==== DATA

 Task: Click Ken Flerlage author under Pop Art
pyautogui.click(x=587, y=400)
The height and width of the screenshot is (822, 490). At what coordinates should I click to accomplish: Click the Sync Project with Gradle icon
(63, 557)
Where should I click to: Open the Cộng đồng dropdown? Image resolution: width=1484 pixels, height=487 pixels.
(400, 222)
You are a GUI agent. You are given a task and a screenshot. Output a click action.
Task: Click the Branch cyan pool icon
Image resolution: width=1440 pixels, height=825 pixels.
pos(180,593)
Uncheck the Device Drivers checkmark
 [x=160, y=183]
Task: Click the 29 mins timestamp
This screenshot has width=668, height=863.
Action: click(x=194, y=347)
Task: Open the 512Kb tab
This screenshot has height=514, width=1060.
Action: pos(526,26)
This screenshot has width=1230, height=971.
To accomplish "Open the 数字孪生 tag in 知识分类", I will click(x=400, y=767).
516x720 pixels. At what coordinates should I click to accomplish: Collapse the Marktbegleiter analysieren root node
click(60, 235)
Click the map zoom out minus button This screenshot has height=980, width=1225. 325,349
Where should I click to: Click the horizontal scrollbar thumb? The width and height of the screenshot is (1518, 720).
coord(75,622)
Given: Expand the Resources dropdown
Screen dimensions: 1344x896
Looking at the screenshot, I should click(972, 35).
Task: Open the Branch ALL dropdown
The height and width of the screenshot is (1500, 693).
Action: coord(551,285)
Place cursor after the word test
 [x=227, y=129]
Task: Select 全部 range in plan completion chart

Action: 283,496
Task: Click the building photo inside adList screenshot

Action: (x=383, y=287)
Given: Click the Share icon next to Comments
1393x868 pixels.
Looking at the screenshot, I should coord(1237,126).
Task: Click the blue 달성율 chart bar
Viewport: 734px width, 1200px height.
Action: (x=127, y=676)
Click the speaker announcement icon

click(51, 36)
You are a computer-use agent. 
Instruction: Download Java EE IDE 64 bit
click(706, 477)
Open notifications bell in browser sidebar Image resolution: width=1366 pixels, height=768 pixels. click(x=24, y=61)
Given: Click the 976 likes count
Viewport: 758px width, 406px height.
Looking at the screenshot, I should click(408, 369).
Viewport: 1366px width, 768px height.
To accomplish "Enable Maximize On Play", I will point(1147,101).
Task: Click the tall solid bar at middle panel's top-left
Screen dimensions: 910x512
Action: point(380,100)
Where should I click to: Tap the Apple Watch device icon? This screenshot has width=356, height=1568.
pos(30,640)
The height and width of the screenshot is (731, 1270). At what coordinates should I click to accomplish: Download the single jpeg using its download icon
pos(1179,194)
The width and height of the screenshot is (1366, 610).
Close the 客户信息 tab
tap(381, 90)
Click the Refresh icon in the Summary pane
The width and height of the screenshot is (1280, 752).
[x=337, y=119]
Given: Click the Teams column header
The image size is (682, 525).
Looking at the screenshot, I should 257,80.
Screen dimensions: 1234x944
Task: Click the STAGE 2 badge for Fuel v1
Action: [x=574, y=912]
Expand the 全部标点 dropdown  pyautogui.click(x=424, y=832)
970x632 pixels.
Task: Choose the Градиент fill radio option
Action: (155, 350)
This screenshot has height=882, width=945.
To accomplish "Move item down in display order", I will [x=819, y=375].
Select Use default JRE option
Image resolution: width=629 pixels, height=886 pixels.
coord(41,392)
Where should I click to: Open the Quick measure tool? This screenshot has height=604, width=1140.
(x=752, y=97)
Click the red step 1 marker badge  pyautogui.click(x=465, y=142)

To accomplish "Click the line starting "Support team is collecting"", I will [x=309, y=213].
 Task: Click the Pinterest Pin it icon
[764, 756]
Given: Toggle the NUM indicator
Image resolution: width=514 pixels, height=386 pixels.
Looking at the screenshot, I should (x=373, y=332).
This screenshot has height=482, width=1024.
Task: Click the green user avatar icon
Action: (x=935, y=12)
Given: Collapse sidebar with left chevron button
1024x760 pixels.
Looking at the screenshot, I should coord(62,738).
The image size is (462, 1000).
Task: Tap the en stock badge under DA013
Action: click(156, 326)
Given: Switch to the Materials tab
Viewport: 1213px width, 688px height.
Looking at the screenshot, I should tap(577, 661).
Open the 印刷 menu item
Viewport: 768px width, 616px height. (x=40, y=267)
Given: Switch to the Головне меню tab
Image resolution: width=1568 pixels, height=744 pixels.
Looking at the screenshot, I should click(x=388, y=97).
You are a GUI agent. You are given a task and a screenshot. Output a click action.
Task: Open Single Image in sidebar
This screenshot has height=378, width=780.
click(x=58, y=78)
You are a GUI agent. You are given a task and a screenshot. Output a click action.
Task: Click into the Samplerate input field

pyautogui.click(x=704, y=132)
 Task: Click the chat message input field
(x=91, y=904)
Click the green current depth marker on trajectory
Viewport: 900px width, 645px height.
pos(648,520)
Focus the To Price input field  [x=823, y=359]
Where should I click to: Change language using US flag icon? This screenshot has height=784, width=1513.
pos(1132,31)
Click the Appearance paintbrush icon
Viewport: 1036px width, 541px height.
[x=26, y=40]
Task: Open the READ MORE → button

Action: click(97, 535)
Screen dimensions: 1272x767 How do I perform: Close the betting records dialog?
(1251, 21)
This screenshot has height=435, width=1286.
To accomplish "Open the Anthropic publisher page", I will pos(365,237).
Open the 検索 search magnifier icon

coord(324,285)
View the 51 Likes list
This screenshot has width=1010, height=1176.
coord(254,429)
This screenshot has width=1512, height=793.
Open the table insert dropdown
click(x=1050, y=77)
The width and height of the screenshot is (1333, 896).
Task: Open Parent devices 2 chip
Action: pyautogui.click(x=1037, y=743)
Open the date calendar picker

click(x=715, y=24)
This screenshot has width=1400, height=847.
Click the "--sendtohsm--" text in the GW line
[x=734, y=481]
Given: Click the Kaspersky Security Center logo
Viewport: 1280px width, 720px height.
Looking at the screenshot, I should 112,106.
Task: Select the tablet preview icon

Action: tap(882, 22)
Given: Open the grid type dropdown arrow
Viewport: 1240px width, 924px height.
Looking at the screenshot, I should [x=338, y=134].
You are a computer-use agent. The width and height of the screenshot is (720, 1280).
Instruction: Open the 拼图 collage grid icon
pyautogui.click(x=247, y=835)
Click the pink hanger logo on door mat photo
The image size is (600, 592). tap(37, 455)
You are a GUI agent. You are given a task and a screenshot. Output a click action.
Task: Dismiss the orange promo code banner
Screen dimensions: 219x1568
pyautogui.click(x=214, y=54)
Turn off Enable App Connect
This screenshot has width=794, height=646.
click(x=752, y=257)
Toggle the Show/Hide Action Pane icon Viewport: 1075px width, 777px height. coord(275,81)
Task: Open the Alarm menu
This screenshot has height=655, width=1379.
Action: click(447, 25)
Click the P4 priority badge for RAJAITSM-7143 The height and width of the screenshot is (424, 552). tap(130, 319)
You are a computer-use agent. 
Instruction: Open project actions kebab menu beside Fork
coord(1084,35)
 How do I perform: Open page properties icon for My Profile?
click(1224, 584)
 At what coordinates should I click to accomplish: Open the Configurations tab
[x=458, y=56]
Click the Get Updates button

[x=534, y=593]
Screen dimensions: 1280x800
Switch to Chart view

========

=== EXERCISE INSTRUCTIONS ===
Please return only the lines above, starting at the line that has "The width and height of the screenshot is (1366, 610)." and ending at the line that has "Given: Click the Teams column header", keeping both and leaving each one unchanged.

=== WRITTEN RESPONSE ===
The width and height of the screenshot is (1366, 610).
Close the 客户信息 tab
tap(381, 90)
Click the Refresh icon in the Summary pane
The width and height of the screenshot is (1280, 752).
[x=337, y=119]
Given: Click the Teams column header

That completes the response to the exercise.